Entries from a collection
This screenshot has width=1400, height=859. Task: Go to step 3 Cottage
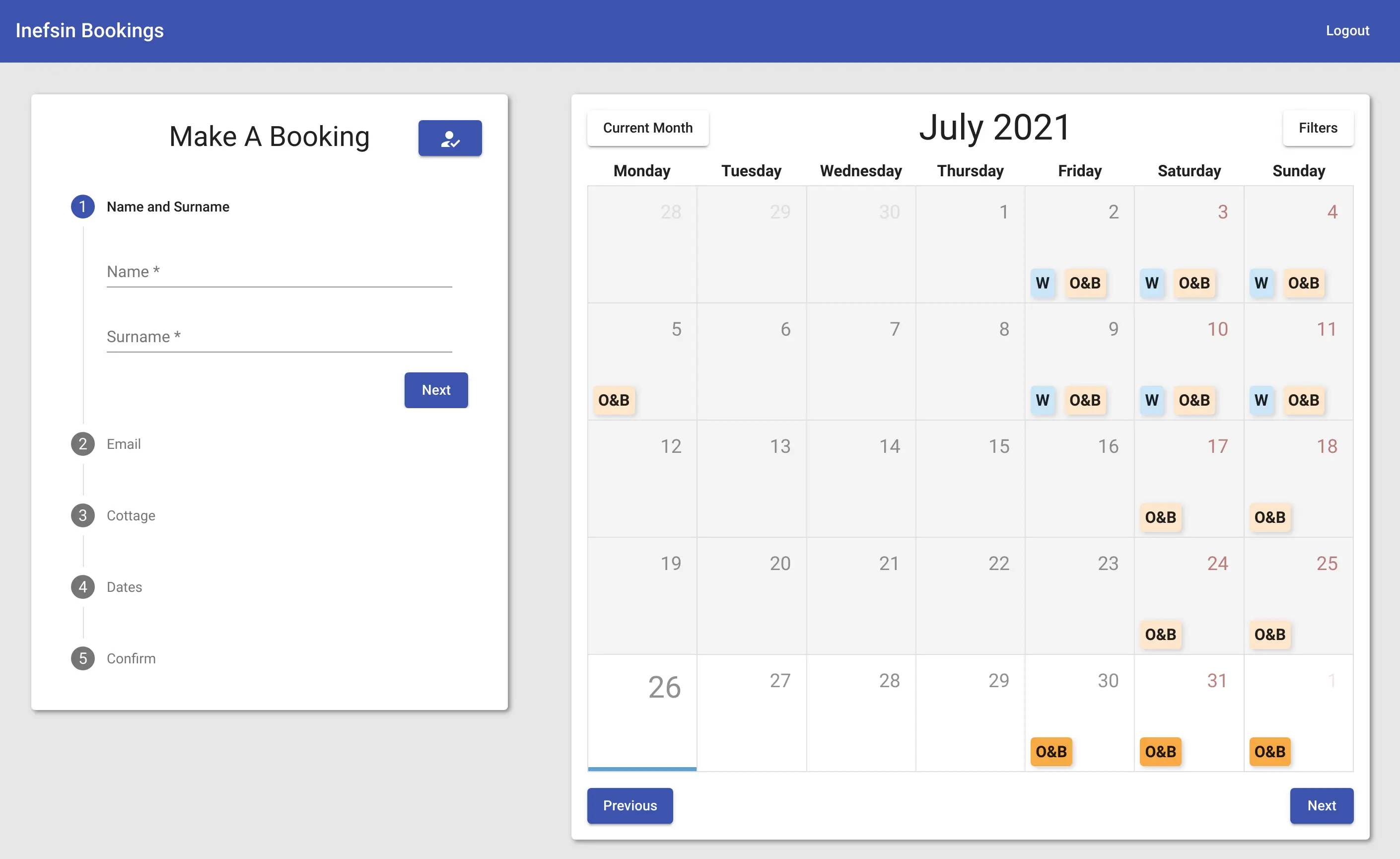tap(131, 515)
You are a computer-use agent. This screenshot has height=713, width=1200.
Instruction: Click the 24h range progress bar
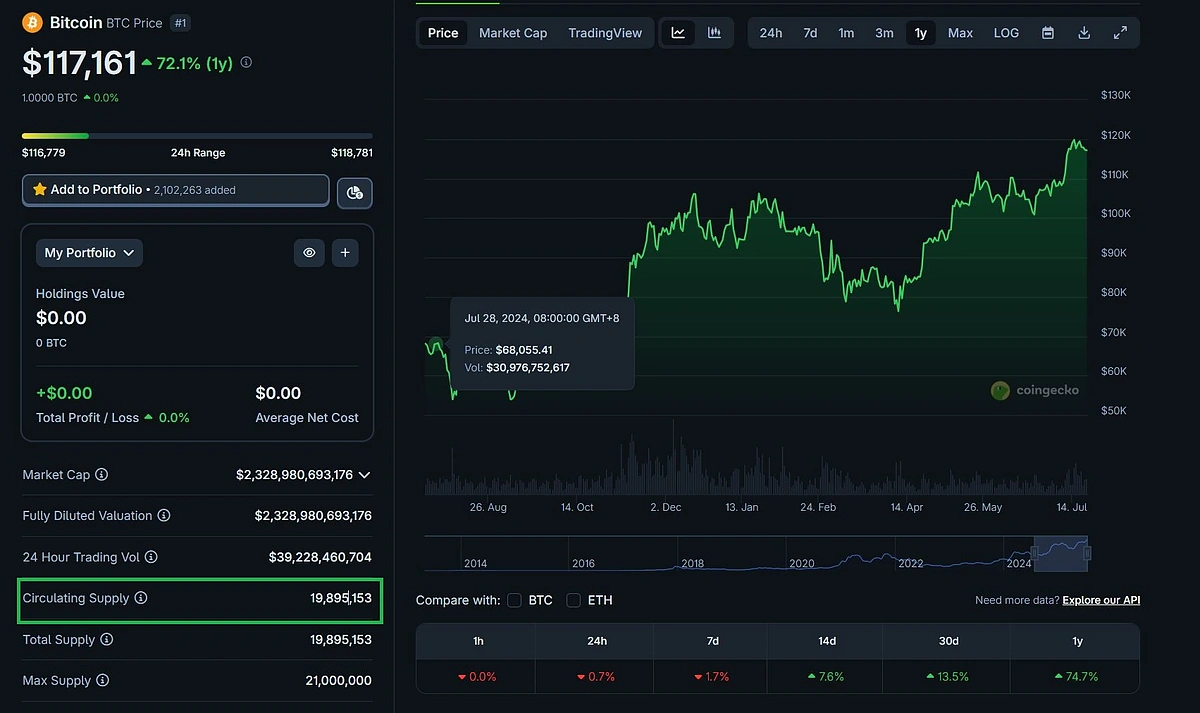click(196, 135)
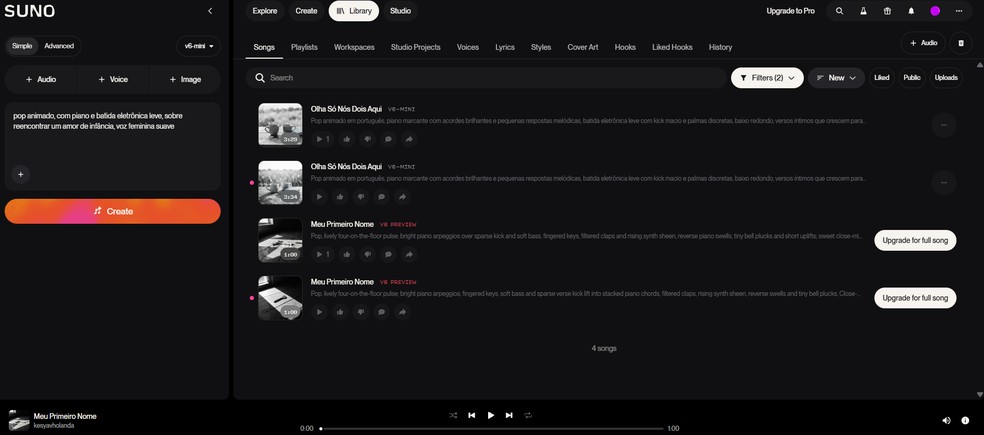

§ **THE EXERCISE**
Copy out each line of the entries above that contains the word "This". Uppercase and lowercase letters must match.

§ **ANSWER BELOW**
This screenshot has width=1400, height=859. Task: Go to step 3 Cottage
You are a computer-use agent. This screenshot has height=713, width=1200.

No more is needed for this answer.